Culture can explain why we do things, even if they appear to be irrational to outsiders. Justification is a different matter, though – if not, how could we complain if a Eugene Terre’Blanche, for example, cites culture as a reason to keep black slaves? Culture cannot serve alone as a reason for doing something.
Equally, culture should not serve as a reason to avoid intervening when needless deaths can be avoided. Last week, a caller to Radio702 recounted his experience of an initiation school (where a close friend of his happened to have died). The caller, Sam, explained that deaths were common thanks to initiates being deprived of water until the last week of proceedings, and also poorly fed – meaning that they had few physical reserves to cope with the gruelling nature of the rituals.
Furthermore, they would also be less able to fight off infection, more common as a result of the lack of qualifications of many who perform the circumcisions.
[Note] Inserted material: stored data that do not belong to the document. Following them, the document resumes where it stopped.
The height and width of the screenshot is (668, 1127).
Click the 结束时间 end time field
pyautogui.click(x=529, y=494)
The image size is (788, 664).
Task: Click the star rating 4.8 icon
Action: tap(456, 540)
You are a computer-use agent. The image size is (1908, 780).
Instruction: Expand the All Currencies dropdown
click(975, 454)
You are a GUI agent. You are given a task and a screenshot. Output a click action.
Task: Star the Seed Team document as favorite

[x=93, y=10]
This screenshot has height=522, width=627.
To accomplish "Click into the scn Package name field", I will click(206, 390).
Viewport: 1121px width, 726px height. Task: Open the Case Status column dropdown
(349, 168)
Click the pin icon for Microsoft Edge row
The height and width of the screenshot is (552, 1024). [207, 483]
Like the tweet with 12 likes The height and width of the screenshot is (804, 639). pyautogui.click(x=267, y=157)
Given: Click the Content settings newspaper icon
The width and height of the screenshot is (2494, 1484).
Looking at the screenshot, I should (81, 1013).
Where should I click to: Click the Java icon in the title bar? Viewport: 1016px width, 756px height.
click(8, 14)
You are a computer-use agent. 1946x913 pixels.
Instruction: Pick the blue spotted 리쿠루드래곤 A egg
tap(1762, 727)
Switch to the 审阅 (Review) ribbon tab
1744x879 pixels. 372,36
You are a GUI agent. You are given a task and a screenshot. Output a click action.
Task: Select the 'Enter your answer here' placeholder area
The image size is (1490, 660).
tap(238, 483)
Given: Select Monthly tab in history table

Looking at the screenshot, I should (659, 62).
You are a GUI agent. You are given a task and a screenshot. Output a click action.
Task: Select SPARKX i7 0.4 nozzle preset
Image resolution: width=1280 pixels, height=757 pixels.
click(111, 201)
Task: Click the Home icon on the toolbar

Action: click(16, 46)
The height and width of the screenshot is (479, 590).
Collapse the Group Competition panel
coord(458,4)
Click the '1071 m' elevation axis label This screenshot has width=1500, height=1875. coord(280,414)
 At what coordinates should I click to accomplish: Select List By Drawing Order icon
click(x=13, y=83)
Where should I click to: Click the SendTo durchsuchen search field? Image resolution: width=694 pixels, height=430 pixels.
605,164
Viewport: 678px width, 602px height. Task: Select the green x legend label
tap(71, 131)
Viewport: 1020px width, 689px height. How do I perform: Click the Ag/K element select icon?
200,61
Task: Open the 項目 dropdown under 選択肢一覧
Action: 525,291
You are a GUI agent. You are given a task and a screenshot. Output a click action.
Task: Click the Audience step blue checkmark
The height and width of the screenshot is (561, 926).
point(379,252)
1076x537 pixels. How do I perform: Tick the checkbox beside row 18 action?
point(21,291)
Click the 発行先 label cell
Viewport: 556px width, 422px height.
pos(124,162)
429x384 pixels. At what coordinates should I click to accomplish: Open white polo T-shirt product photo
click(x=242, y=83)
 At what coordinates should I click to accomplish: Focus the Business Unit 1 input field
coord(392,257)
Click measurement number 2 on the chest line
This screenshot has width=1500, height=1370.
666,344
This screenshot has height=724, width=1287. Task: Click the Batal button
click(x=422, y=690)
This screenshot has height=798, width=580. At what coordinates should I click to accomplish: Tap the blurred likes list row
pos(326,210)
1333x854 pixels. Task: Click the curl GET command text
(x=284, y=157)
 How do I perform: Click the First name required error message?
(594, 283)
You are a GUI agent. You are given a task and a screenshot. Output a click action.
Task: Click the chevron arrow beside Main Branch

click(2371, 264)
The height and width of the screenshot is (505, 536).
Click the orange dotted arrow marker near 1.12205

All of these factors can be managed, and to some extent have been managed in Limpopo. This is clearly not the case in Mpumalanga.
Interviewed on eNCA, the MEC for Health in Mpumalanga said that, as a woman, she couldn’t get involved. Her precise words were: “This is a tradition. This is a tradition. So in other tradition whether there are deaths or what but a woman can’t come closer to that”. A competing tradition here involves avoiding needless death, and doing your job. Someone who chooses the tradition of turning a blind eye to death deserves to lose her job, at the very least, and seems at least partly responsible for any future deaths.
Appeals to culture, tradition and the like have causality entirely back-to-front: things could become cultural norms because they are good norms; but the fact that something is a cultural norm has no bearing on whether it’s a good or respectable norm or not. And a cultural practice in which there is no age of consent, poor or no medical oversight, and wilful ignorance on the part of government officials is problematic, to say the least.
“Only God knows who’s going to die, when” was Msebenzi Masombuka’s (a representative of King Mabhoko) comment following the deaths in Mpumalanga. Even if one does believe that, we’d still present ourselves as candidates for earlier or later deaths, through our actions or inactions.
Or sometimes, it’s others we present as candidates for an earlier death. And we sacrifice them on the altar of “culture”. In May 2013, culture killed at least 23 boys – yet we should respect it, just … because.